Object. The authors present the long-term follow-up results (minimum 5 years) of patients with essential trigeminal neuralgia (TN) who were treated with gamma knife surgery (GKS).

Methods. One hundred seven patients (61 females and 46 males) underwent GKS. The median follow up was time was 60 months (range 12–96 months). The target was the trigeminal root, and the maximum dose was 70 to 80 Gy. Repeated GKS was performed in 19 patients for recurrent pain, and the same dose was used.

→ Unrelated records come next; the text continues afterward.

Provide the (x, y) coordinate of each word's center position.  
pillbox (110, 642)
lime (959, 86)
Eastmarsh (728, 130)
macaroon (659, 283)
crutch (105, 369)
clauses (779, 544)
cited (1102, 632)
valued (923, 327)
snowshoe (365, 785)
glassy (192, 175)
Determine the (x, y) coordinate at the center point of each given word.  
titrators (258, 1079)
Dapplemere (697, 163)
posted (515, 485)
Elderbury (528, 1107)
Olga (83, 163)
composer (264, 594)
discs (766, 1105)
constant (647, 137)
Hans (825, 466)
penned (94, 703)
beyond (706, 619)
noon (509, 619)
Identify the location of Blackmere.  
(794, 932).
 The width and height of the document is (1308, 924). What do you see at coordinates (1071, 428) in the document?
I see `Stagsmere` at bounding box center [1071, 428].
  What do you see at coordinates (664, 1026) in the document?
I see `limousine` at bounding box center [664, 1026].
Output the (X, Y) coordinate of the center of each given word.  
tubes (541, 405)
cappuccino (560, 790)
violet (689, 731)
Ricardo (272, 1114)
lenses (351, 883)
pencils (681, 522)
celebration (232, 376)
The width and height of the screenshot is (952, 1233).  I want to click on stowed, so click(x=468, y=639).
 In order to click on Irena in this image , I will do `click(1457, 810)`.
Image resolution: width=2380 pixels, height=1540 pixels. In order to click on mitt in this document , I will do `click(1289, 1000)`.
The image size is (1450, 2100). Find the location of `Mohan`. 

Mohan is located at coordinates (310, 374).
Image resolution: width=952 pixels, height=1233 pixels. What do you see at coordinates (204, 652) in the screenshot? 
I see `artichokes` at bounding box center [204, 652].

Initial successful results were achieved in 96% of patients, with complete pain relief in 80.4%. Relief was achieved after a median latency of 3 months (range 1 day–13 months). Gamma knife surgery failed in 4% of patients. Pain recurred in 25% of patients after a median latent interval of 36 months (6–94 months). The initial success rate after a second GKS was 89% and 58% of patients were pain free. Pain relapse occurred in only one patient in this group. Hypesthesia was observed in 20% of patients after the first GKS and in 32% after the second GKS. The median interval to hypaesthesia was 35 months (range 3–94 months) after one treatment and 21 months (range 1–72 months) after a second treatment.

Conclusions. The initial success rate of pain relief was high and comparable to that reported in other studies. A higher than usual incidence of sensory impairment after GKS could be the long duration of follow-up study and due to the detailed neurological examination.